MASONRY
STRUCTURES STRENGTHENING WITH FRP SHEET
by
Graduate Student
Department of Architectural
Engineering
Pennsylvania State
University
Fiber reinforced plastic (FRP) materials are being considered for use in the construction industry due to their lightweight, high strength, high stiffness, and excellent corrosion resistance. Recently, FRP sheets have been used in strengthening and repairing the concrete and masonry structures. Economics dictates that these materials will be applied in narrow strips, rather than full-width. This study investigates how forces are transferred from narrow reinforcing strips to brick substrates. Glass and carbon FRP (GFRP and CFRP) sheets are applied on brick specimens and then they are investigated by experiments and FEM analysis.
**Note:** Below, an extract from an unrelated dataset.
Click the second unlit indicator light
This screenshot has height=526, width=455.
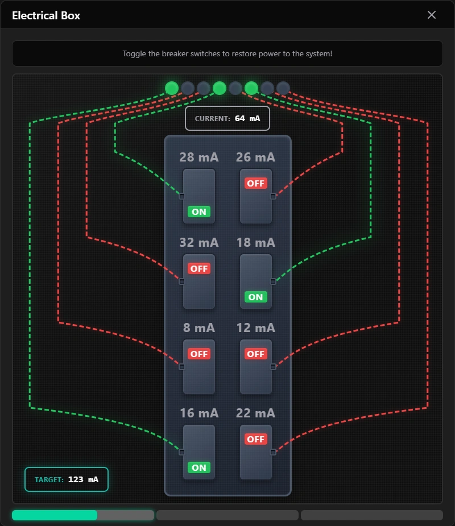(x=204, y=88)
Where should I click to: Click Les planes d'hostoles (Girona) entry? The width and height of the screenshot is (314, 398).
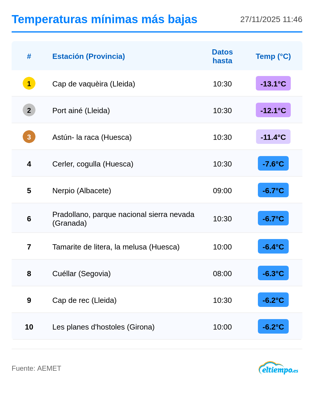click(x=103, y=327)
Two different types of brick specimens such as push-apart and brick prism specimens are constructed and then tested in tension and 4-point bending, respectively. Finite element modeling is used to predict the behavior of the specimens in the region of the sheet-bonded reinforcement and at the mortar joint. Both the experimental and the analytical results show the development of high tensile strains in the masonry. Push-apart specimens with narrow sheet reinforcement fail by rupture of the CFRP sheet. On the other hand, the specimens reinforced with wider sheets show an assortment of premature failure modes such as FRP sheet breakage, debonding, and brick failure. All of the specimens reinforced with GFRP sheet are failed in the FRP sheet. Brick prism specimens reinforced with CFRP show the debonding of sheet and shear failure in brick while the specimens reinforced with GFRP sheet show the sheet rupture and mortar joint failure. The FRP sheet increases the out of plane strength of the masonry and the application of uniaxial tensile reinforcement to brittle substrate calls for considerable cautions and premature failure modes. In addition, structures and strain transfer occurs in localized area around the FRP sheet.